Son beş yılda Louvre'den Prado'ya, Reina Sofia'dan, Londra National Gallery'ye, TATE'e, MNAC'a en nefes kesici müzeleri gezme şansına eriştim. Trekking rotaları gibi müze turları düzenleyip insanları peşimden sürükledim. Her gittiğim yerde müze müze gezmiş olmam ilgim kadar anlama ihtiyacımdan kaynaklanmıştır. Diyar diyar sanat peşinde koşmak istemeyene ya da imkanı olmayana da saygım sonsuz. Lakin sanatı daha yakınlarda arayanlar bilmeliler ki bu müzelerde tanışma şansına eriştiğim bazı sanatçılarla Sakıp Sabancı Müzesi'nde tekrar karşılaştım. Picasso, Rodin, Dali, Rembrandt ve Joseph Beuys. Üstelik sergiler boyunca karşılaştığım en garip şey de değildi Beuys'un sucuklu performansı. Diyelim görümceniz evleniyordu ya da projeniz vardı yetişecek, öncekilere gidemediniz vs. fakat İstanbul'da olanların Monet sergisine gitmemek için bahanelerini kabul etmiyorum. Sergi Ekim'de geldi 6 Ocak'a kadar burada. Hani Dali sergisi kadar coşkulu, Rodin gibi etkileyici ya da Beuys kadar interaktif değil.  Gidip göreceğiniz eserlerin çoğunun da Monet'in Giverny’deki bahçesinden esinlenerek yaptıkları olduğunu söylemeliyim. Yani aşağıdaki türde eserler. Yine de gelmiş geçmiş en bilinir ressamlardan birinin sergisini niceliksel değil niteliksel değerlendirmeli. Özetle gidip görmeli.

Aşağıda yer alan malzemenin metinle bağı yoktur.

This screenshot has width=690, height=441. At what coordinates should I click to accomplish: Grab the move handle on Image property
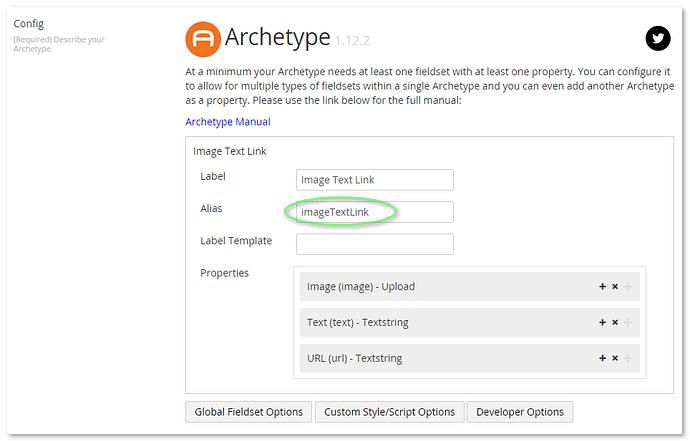628,287
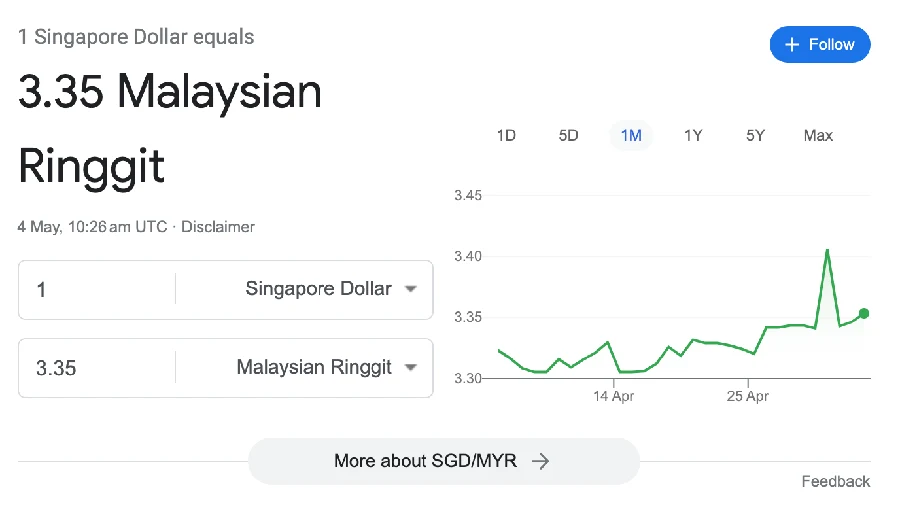This screenshot has width=900, height=522.
Task: Switch chart to 5D range
Action: pyautogui.click(x=568, y=136)
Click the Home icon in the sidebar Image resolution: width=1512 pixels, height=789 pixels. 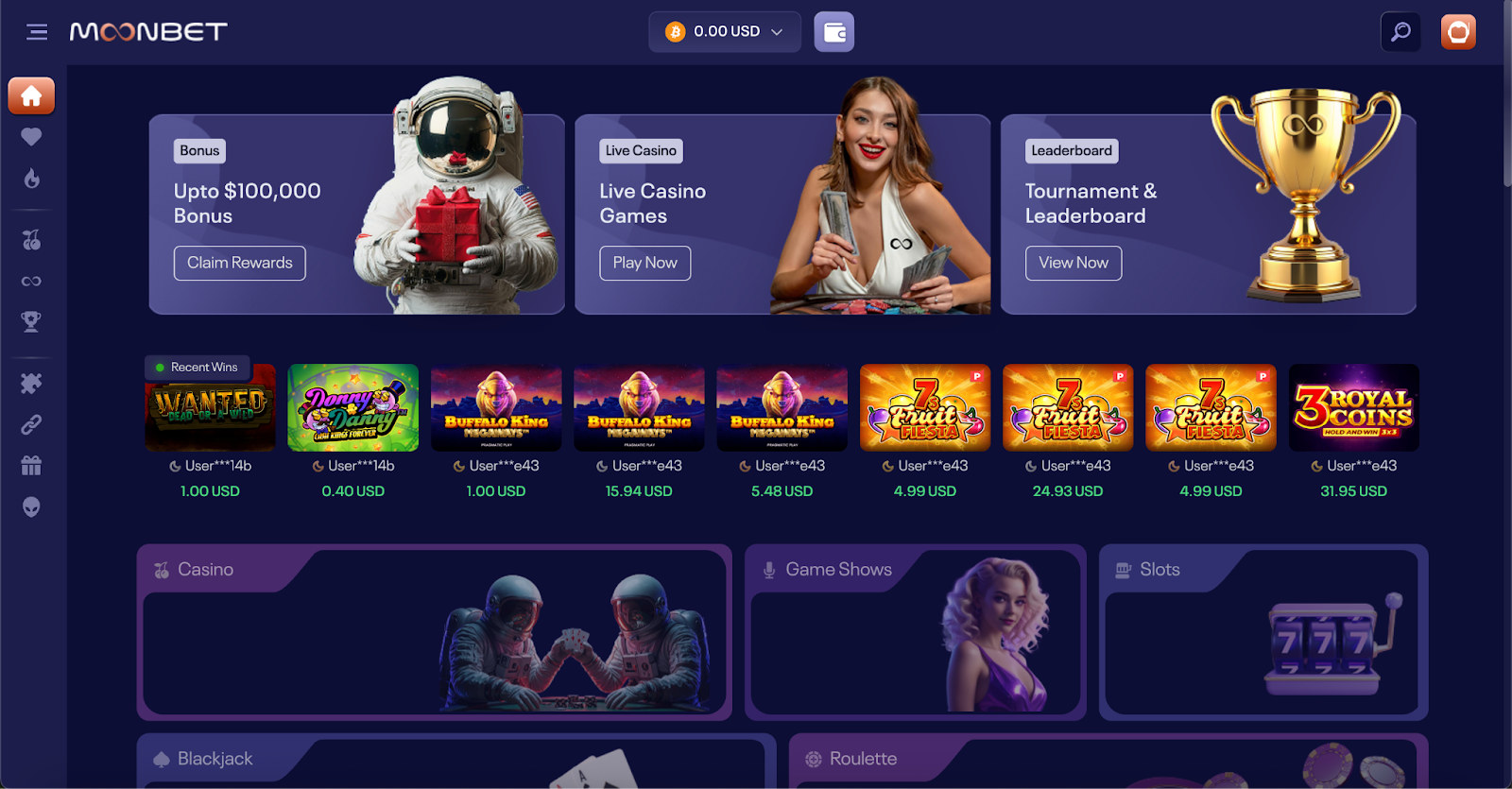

Sayısız sergi, müze, hayat hikayesi sonunda anladığım iki temel şey var. Söz konusu sanat olunca:
  • Delilik dehaya ulaşma içgüdüsüdür.
  • Deha deliliği kontrol edebilme kabiliyetidir. 
İnternet fenomeni bir vatandaşımızın dediği gibi benim anlamam bu kadar.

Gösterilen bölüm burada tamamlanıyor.